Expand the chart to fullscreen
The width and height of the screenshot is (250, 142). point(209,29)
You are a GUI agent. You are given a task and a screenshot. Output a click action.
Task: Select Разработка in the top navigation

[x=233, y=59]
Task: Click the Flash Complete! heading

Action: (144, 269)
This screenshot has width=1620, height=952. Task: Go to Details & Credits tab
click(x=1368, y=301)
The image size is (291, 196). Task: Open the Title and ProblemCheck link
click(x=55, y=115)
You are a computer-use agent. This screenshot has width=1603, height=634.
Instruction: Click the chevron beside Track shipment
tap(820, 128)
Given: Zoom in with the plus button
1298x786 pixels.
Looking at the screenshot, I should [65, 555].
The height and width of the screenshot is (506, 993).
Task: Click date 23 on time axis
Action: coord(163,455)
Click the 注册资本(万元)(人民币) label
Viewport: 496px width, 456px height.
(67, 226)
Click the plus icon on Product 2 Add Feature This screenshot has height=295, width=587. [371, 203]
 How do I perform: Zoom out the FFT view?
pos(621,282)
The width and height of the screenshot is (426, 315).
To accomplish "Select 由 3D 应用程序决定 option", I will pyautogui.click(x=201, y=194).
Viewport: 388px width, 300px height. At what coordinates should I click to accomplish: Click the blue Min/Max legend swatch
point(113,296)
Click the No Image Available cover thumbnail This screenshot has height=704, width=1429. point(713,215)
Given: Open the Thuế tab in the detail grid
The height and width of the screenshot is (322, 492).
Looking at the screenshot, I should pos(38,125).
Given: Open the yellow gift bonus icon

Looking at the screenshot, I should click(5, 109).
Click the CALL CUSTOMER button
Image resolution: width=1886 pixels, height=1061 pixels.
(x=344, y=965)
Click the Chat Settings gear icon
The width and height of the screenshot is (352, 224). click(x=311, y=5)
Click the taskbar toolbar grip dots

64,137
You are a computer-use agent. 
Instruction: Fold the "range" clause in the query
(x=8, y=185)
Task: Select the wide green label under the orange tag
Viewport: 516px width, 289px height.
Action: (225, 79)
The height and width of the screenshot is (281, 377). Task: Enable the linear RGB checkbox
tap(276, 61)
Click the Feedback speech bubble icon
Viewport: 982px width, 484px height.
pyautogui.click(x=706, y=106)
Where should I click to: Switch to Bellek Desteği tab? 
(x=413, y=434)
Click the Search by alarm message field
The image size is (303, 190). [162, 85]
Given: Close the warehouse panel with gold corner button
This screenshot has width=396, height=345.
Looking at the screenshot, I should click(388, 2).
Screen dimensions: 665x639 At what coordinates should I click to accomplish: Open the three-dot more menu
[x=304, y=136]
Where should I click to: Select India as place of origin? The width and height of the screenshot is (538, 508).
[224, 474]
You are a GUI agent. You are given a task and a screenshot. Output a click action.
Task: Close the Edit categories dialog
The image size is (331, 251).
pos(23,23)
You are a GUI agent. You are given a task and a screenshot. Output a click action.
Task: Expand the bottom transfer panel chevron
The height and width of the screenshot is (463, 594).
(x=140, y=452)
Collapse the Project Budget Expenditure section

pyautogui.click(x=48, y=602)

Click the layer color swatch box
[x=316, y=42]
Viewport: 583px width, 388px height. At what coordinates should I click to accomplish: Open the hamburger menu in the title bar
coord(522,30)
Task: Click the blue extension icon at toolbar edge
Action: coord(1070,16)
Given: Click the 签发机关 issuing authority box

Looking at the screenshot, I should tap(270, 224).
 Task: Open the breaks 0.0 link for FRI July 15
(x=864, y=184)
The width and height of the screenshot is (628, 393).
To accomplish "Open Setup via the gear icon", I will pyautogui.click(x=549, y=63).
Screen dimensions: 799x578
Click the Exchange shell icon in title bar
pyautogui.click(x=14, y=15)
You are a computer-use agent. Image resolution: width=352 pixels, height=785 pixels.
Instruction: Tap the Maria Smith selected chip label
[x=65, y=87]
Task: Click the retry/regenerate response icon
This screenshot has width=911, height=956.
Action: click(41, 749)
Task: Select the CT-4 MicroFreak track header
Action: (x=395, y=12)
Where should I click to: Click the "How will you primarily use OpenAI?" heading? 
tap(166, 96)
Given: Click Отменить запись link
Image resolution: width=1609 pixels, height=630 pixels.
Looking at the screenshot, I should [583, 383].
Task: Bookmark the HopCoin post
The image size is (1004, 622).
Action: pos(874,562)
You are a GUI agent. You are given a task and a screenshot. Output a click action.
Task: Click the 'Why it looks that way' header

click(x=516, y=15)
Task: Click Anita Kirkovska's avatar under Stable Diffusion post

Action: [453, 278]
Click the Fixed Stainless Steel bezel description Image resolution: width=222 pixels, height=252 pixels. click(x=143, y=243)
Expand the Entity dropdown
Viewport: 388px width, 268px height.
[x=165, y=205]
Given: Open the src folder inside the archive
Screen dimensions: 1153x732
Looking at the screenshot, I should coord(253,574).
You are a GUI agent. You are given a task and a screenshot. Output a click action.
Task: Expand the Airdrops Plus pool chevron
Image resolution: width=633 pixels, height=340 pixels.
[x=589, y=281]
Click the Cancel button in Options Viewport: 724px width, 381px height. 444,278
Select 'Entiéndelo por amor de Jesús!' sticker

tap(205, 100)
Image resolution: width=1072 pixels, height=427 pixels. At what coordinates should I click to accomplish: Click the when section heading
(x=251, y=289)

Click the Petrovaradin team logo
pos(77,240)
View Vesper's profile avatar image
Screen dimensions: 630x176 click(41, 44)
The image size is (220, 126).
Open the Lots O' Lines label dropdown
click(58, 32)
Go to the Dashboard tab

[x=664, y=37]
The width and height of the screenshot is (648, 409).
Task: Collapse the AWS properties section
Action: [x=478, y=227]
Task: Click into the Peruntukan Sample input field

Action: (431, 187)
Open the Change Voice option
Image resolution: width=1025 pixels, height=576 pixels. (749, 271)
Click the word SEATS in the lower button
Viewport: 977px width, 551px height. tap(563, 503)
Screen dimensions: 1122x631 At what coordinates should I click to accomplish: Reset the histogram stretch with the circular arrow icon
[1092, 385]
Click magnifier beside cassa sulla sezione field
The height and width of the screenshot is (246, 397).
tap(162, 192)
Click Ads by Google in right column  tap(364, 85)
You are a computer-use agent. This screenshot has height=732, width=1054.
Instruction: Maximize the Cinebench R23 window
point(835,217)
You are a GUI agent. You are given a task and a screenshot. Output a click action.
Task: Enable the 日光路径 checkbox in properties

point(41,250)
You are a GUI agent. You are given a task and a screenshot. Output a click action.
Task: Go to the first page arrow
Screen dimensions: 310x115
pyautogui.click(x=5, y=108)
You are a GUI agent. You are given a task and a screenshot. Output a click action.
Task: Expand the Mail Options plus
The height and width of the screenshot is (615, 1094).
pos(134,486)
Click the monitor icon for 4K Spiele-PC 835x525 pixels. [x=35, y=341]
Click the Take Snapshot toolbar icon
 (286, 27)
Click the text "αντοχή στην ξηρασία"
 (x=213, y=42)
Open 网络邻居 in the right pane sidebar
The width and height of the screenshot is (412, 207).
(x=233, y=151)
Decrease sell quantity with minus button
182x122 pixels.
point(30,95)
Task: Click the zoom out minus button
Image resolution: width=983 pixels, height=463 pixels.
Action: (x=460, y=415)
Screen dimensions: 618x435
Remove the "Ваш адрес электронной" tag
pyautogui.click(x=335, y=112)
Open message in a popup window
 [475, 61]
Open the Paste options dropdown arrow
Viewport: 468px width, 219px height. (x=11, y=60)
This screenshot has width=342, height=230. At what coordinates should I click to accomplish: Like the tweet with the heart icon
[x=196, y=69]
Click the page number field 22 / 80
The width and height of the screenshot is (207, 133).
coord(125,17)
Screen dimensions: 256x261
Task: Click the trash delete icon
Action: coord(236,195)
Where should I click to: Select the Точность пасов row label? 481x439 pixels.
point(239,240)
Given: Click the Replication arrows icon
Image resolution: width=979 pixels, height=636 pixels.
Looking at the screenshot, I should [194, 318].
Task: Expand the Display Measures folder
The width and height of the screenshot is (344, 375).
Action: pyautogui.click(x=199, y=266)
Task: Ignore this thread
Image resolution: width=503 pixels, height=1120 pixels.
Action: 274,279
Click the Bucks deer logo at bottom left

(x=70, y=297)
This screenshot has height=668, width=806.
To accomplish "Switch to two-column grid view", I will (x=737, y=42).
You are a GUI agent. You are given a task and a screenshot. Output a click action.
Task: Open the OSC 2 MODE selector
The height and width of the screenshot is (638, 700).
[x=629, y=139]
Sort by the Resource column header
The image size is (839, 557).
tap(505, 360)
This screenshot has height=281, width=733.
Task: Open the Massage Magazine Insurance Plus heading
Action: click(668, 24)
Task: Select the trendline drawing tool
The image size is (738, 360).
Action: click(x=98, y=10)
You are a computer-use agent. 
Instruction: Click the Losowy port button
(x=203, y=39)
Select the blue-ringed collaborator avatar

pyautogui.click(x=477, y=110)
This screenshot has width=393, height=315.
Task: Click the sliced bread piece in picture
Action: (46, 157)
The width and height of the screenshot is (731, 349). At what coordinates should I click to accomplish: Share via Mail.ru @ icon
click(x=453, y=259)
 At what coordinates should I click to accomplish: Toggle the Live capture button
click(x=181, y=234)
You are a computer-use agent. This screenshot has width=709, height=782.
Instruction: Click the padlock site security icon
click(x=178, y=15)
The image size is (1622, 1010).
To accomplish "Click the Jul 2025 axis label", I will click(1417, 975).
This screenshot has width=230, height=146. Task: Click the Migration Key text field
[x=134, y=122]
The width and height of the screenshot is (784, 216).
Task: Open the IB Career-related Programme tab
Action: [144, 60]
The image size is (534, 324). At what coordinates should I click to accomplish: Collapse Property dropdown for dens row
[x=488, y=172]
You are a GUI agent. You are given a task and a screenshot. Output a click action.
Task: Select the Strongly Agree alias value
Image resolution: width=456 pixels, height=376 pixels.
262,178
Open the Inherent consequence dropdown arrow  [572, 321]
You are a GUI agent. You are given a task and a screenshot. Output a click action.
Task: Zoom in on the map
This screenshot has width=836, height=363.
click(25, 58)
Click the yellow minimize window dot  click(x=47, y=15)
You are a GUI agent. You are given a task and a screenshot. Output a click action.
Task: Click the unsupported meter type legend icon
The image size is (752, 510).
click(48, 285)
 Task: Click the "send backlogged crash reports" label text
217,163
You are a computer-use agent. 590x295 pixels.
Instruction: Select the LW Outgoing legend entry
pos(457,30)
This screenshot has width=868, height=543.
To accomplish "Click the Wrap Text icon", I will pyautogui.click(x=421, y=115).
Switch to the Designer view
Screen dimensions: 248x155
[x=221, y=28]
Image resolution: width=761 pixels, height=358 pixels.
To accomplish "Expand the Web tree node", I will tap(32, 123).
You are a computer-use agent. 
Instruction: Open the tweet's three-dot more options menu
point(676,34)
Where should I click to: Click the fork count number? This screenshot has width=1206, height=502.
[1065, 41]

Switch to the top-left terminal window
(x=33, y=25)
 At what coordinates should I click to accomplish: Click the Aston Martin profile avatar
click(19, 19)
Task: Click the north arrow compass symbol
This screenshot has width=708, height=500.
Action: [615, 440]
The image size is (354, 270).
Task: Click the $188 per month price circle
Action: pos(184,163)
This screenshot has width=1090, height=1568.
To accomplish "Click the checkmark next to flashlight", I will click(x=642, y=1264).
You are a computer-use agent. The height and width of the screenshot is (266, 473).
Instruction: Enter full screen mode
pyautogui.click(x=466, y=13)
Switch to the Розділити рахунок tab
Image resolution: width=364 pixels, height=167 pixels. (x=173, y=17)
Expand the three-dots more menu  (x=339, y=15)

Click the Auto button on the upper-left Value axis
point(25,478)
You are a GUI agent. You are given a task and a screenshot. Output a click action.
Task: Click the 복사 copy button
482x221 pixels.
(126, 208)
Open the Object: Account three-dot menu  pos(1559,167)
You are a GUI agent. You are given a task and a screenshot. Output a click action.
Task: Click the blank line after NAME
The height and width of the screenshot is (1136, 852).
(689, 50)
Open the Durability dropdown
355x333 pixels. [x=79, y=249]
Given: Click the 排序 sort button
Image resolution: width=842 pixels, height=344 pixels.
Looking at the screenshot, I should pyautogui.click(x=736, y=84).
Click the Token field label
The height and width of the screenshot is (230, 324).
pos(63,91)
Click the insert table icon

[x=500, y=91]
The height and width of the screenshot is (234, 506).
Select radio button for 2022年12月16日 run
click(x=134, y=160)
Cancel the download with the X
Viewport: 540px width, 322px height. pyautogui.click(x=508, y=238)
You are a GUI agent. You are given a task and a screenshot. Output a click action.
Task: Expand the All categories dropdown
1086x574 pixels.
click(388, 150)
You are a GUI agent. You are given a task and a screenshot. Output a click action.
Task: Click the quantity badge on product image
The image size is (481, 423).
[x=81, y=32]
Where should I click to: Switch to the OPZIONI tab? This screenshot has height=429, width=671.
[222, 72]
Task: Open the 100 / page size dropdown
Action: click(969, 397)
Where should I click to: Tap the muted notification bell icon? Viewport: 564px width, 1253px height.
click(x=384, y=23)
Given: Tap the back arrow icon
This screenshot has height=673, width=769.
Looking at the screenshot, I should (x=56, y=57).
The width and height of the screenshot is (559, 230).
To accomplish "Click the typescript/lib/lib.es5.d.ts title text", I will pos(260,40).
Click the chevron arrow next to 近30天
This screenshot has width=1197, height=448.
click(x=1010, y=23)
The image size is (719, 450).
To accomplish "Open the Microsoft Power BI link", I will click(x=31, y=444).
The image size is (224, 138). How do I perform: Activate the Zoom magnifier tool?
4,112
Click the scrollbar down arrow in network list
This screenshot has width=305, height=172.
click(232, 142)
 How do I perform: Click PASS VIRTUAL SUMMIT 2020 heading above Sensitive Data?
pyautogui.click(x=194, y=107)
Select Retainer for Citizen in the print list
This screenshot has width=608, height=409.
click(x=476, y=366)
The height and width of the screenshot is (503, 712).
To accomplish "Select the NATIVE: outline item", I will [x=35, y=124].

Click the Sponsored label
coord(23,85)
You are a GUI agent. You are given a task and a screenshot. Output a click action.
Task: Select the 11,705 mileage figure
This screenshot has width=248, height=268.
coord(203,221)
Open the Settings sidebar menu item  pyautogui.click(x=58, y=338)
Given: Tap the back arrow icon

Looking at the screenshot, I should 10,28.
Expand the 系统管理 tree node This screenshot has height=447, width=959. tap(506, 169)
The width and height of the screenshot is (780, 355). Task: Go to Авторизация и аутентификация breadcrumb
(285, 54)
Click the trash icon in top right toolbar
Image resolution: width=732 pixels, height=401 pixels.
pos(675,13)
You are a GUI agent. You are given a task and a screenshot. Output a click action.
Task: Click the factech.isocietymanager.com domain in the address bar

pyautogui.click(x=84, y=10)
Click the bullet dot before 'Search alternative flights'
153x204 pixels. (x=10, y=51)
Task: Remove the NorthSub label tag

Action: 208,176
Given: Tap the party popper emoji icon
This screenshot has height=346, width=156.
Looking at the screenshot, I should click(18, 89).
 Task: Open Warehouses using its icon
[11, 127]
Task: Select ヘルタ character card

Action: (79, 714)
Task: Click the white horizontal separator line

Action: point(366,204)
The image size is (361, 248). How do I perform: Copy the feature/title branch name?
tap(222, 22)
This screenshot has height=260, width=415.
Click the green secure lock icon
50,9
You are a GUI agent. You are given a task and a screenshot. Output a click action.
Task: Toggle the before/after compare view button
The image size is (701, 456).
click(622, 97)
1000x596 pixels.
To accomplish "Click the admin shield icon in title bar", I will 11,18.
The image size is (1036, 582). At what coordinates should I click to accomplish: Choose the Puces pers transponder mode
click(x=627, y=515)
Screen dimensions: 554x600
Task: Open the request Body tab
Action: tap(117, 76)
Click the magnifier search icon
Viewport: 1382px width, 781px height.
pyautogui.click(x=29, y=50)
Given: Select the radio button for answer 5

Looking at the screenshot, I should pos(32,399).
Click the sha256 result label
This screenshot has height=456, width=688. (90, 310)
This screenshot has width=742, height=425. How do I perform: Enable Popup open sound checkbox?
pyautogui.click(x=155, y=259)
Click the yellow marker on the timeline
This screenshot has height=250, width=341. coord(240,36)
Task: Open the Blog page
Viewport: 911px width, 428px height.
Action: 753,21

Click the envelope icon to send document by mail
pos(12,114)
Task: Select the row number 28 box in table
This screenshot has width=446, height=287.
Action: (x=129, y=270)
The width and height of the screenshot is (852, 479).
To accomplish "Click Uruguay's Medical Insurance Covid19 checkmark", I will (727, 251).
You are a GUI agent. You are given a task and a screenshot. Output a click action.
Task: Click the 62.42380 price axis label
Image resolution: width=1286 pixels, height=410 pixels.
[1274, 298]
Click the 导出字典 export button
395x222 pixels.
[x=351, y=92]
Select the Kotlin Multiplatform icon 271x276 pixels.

——

## PROBLEM REQUIREMENTS:
Look through the listing above and copy each line where the string "item" occurs.

## TASK RESULT:
To accomplish "Select the NATIVE: outline item", I will [x=35, y=124].
Open the Settings sidebar menu item  pyautogui.click(x=58, y=338)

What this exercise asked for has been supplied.